▶ _Texto extraído_:
------------------------------------------------
Sucede lo mismo en el caso de los asesinatos masivos en las escuelas: eso que irrumpe cruentamente en ella pareciera la única posibilidad de hacer escuchar un clamor, algo que no llegó a ser, del orden de lo no realizado. Pero, lamentablemente, no es escuchado por el exceso de diagnóstico psicopatológico anterior y posterior. Así, eso que se quería manifestar, el centro del asunto en juego, cae en el olvido. Y todos sabemos qué sucede con eso que es rechazado en el orden simbólico —como diría Jacques Lacan—: reaparece en lo real con más ímpetu, con más fuerza.

Recientemente la noción de bullying también se ha empleado para referirse a las agresiones que acontecen en el ámbito empresarial o de cualquier oficina, bajo la noción de mobbing o acoso laboral, moral o de trabajo. Quizá no se llama bullying porque quienes acosan en la oficina no quieren ser tildados de “niños que molestan a otros”
El problema no radica solo en el diagnóstico, sino también en las nociones mediante las cuales se intenta codificar algo de la experiencia, siempre diversa y única, entre el docente y su alumno; organizando las causas, los efectos, así como las medidas por tomar, en última instancia se va moldeando la manera de ver y considerar a alumnos y maestros, su lugar y funciones, normativizándolos.
Cuando se plantea que las agresiones que acontecen en la escuela tienen que ver con una sola tipificación, el bullying, se les quita a todas esas agresiones su singularidad, sus detalles, su sentido —incluso a aquellas que son catalogadas como bullying—, a partir de lo cual dichas problemáticas, su sentido y contexto, así como lo que pudieran enseñarnos, son desvinculados del ámbito donde surgen (ante quién, cuándo, cómo, por qué, etcétera), y se “interiorizan” a la manera de un trastorno en el que el maestro, los padres y la escuela quedan fuera; incluso el mismo niño o joven quedan enajenados de su propio problema y responsabilidad, y a partir de ello se impide que respondan por sus actos, pues “el problema” está en el cerebro, cuando no en los genes o en un universo psicológico (patrones de conducta, ciclo de la violencia, etcétera) que parece inalcanzable por la influencia del docente y los padres del alumno.
------------------------------------------------
▶ _Tareas por realizar_:
- A) ¿Con qué nombre designa el texto sobre el bullying las agresiones que ocurren en el ámbito empresarial o de oficina?
- B) ¿En qué lugares sitúa el texto sobre el bullying "el problema" de las agresiones interiorizadas como trastorno? Menciónalos todos.
- C) Repite tal cual el fragmento del texto sobre el bullying que va desde "Sucede lo mismo" hasta "con más fuerza.".
El listado no guarda relación con el texto sobre el bullying.
------------------------------------------------
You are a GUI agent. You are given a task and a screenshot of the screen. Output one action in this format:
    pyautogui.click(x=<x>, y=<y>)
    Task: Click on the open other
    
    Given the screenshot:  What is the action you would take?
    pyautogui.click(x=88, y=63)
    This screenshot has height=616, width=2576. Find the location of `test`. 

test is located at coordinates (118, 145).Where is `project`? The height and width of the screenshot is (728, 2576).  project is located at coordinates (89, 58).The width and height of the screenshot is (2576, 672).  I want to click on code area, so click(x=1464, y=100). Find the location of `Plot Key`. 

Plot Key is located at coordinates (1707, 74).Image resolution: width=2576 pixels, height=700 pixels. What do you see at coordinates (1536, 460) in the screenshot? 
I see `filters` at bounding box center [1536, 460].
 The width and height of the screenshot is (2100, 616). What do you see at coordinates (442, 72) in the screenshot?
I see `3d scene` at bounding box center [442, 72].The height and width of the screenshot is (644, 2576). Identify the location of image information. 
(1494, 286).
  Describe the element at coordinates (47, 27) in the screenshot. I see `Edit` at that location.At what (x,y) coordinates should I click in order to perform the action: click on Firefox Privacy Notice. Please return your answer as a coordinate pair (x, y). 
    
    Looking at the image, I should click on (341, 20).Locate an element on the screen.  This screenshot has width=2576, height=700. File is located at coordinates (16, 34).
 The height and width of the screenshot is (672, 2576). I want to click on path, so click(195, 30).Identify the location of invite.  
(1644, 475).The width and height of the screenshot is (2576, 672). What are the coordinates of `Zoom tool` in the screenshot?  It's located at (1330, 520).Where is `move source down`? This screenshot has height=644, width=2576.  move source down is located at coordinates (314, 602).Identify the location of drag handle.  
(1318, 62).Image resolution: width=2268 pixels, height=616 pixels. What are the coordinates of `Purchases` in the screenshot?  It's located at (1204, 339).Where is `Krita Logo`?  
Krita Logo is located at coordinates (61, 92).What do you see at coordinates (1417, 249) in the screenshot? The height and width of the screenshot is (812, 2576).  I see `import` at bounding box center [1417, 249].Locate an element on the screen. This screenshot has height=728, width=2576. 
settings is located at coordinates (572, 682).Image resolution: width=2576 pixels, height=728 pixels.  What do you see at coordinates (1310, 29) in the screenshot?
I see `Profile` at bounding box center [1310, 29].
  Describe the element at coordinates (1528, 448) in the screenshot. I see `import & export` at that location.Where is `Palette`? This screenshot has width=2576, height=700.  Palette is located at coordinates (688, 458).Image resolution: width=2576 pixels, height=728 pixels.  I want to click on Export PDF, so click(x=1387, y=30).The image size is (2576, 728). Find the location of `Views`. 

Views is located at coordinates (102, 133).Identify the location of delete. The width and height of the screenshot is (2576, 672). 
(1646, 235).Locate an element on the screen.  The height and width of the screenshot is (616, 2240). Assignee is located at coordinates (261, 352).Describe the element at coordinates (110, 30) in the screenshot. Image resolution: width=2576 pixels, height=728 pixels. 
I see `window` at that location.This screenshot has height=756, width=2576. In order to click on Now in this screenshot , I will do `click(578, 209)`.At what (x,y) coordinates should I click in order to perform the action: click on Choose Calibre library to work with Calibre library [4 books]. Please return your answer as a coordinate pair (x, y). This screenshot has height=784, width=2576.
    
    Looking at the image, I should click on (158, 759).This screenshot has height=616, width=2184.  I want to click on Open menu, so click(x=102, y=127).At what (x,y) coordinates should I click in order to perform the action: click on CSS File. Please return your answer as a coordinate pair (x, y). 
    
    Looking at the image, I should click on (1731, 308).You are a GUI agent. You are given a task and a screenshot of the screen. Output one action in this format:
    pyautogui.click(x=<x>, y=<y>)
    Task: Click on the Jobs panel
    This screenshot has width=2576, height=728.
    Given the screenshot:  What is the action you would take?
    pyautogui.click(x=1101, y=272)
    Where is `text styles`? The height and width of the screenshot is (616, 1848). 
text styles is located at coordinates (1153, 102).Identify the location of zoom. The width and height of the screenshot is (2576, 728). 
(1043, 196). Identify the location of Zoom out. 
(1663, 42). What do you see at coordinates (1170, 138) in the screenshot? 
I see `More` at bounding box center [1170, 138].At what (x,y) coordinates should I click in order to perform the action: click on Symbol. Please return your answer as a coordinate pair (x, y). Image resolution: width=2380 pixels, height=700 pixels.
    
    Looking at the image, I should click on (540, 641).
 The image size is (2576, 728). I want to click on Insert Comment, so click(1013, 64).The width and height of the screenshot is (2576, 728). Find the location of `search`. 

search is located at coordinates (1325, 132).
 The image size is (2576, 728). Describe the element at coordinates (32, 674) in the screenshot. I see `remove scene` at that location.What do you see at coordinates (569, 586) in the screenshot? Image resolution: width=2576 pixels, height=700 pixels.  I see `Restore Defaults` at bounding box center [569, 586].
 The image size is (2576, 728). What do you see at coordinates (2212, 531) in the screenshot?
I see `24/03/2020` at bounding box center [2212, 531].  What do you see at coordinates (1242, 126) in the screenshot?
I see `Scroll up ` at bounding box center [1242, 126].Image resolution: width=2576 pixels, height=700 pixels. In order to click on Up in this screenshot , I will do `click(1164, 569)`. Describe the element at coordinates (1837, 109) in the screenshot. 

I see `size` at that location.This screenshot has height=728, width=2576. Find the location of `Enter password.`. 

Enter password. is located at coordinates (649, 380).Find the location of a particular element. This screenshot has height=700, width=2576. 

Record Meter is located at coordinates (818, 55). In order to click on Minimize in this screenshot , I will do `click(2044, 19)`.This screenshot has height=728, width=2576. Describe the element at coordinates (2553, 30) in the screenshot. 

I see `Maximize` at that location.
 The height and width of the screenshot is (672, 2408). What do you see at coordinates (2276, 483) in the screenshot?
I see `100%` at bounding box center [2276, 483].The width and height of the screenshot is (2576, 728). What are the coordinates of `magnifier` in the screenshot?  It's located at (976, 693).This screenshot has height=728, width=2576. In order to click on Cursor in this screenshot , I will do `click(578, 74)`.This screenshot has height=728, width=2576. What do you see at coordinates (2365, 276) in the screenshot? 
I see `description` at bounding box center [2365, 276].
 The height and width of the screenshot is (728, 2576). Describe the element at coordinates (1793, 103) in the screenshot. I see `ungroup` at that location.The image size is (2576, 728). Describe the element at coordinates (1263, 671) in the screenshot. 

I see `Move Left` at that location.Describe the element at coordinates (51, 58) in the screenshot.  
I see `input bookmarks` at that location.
------------------------------------------------
▶ _Resultados del ejercicio_:
- A) Mobbing, o acoso laboral, moral o de trabajo.

- B) El cerebro, los genes y un universo psicológico (patrones de conducta, ciclo de la violencia, etcétera).

- C)
Sucede lo mismo en el caso de los asesinatos masivos en las escuelas: eso que irrumpe cruentamente en ella pareciera la única posibilidad de hacer escuchar un clamor, algo que no llegó a ser, del orden de lo no realizado. Pero, lamentablemente, no es escuchado por el exceso de diagnóstico psicopatológico anterior y posterior. Así, eso que se quería manifestar, el centro del asunto en juego, cae en el olvido. Y todos sabemos qué sucede con eso que es rechazado en el orden simbólico —como diría Jacques Lacan—: reaparece en lo real con más ímpetu, con más fuerza.